Pendant le weekend

La petite fabrique du livre #3

 

 

 

Du fil du carton du papier, du cuir et de l’or. Et de l’encre.

La petite fabrique était dans une espèce de stase : il est difficile de l’expliquer, mais deux raisons au moins y sont pour quelque chose. La vitesse de la vie et l’appréhension de la technique. Augmentées de ma propre paresse, sans doute, laquelle a trouvé son eau dans un sentiment d’instrumentalisation. Il faut bien travailler – je travaille; et ça prend du temps, comme on sait. Et puis, de l’énergie, on a besoin de se reposer; et puis dans les mêmes et exacts espace et temps, des gens disparaissent – des tant aimés, d’autres inconnus mais proches. Nous autres (les vivants, je veux dire), devant nous, regardons et continuons cependant (sans eux, ôtés à notre affection).

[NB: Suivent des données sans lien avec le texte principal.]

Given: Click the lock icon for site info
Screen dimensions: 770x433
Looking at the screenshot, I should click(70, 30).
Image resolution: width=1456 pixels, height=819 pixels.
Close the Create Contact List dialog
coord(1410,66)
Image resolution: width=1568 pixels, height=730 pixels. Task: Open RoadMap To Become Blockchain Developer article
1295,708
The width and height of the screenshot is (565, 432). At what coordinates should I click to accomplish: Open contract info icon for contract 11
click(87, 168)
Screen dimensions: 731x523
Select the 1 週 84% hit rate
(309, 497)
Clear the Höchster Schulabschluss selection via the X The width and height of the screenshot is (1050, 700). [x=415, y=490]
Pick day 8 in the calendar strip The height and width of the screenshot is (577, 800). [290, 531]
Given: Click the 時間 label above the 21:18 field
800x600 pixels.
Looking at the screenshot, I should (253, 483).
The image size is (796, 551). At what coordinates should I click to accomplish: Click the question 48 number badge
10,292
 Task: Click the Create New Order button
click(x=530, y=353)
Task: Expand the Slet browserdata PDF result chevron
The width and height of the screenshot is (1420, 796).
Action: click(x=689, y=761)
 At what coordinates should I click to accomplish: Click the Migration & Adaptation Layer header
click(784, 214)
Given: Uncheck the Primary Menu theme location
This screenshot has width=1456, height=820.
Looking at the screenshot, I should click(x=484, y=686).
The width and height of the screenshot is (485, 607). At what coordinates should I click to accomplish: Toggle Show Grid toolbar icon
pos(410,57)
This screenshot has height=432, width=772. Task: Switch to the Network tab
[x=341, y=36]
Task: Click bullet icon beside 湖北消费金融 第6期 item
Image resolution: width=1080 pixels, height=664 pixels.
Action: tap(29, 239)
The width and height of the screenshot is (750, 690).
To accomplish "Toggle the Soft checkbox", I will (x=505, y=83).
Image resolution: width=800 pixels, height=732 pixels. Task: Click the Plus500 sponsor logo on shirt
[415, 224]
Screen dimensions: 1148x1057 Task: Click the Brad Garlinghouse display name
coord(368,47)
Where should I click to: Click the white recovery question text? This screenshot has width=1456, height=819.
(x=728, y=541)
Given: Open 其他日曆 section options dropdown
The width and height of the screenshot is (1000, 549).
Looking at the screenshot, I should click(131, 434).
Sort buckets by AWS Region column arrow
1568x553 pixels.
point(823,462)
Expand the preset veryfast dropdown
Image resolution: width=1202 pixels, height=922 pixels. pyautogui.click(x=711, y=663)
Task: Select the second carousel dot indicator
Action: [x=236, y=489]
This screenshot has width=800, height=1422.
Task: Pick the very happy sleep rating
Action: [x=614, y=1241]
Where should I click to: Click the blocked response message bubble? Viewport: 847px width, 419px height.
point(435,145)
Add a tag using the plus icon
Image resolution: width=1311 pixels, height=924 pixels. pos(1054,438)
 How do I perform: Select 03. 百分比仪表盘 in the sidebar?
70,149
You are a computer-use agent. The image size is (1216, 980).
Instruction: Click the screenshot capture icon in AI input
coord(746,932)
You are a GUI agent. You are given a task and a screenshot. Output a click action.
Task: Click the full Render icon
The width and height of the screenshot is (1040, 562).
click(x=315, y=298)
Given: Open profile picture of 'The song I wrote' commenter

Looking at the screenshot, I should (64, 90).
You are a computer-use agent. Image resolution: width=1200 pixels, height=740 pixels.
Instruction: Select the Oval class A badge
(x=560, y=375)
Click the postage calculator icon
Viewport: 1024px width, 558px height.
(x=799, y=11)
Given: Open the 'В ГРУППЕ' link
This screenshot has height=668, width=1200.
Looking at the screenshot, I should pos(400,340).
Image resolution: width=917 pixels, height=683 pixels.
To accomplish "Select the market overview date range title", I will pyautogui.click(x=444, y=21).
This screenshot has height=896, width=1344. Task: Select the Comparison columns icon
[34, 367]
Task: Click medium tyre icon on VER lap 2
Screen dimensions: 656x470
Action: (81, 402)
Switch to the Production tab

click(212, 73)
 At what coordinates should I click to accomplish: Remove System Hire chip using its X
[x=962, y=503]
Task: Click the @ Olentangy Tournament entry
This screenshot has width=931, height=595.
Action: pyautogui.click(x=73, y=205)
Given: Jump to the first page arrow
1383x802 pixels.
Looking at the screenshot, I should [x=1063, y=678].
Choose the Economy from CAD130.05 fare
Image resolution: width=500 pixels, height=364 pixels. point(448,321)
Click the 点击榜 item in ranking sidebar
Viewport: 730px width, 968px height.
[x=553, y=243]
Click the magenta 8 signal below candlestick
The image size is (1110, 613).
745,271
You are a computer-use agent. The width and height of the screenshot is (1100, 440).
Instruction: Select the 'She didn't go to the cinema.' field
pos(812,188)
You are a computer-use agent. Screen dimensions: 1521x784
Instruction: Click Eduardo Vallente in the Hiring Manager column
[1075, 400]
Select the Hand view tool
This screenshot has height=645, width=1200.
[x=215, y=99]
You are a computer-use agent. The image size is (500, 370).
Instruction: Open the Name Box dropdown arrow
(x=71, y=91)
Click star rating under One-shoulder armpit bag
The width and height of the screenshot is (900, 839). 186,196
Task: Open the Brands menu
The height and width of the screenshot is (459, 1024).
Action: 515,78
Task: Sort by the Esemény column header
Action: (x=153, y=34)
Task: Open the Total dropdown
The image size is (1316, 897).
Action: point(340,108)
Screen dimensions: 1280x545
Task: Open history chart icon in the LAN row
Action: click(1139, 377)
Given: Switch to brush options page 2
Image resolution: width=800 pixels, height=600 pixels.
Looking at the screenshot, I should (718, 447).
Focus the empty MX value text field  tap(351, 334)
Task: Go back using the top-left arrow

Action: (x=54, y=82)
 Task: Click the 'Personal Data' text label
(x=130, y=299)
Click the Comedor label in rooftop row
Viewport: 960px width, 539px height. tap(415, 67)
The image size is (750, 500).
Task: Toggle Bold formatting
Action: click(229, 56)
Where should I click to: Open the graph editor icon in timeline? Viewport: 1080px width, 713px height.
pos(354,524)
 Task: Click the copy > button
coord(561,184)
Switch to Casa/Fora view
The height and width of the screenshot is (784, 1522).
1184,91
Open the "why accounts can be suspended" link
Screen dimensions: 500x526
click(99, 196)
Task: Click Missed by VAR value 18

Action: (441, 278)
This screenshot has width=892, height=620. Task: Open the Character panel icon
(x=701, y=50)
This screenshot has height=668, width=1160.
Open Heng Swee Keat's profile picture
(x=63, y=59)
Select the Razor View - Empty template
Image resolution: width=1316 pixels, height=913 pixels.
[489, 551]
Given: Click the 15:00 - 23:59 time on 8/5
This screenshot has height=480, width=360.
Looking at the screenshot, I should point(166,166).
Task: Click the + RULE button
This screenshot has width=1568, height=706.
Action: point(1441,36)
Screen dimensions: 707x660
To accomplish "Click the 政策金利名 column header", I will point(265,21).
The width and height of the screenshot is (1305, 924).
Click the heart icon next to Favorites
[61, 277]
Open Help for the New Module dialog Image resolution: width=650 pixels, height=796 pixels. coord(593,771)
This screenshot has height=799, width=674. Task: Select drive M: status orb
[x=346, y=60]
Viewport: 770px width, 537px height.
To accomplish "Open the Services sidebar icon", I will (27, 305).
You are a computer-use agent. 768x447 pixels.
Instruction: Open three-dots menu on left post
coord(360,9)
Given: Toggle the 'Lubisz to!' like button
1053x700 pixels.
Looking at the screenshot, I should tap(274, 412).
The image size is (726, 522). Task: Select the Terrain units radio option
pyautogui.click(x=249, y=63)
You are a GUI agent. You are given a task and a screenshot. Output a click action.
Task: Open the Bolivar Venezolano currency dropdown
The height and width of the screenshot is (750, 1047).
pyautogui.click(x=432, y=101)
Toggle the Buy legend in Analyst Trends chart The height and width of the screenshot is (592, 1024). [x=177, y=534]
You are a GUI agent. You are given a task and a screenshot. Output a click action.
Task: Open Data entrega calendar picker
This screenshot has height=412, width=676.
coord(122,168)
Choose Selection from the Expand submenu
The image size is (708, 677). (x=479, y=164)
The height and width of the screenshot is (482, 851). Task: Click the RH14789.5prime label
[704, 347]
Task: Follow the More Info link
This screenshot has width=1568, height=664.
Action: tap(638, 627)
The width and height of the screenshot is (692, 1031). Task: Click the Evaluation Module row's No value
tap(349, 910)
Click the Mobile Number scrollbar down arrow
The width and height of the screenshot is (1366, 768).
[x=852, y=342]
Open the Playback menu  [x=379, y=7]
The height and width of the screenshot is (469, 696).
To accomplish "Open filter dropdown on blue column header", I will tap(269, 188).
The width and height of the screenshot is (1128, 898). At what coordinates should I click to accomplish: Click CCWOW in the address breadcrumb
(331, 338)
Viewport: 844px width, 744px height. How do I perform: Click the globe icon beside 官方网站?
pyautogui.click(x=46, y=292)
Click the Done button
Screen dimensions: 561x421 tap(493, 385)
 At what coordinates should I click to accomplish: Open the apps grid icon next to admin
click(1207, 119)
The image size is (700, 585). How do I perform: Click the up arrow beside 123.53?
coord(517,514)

On y a donc mis du temps, voici l’épisode troisième.

Trois temps illustrent ce numéro : la rencontre avec le directeur des ventes d’une grande maison (Gallimard); le premier voyage à Lagny; l’entretien lors du deuxième voyage.

Déjà, j’y fus pour mélico (j’y avais rencontré madame Hélène Delaportalière, l’entretien qu’elle m’avait accordé faisait part de la proximité qui unissait la Sodis (organe de distribution de la production de la grande maison) avec l’atelier de fabrication Babouot : à nouveau, ici, tous mes remerciements).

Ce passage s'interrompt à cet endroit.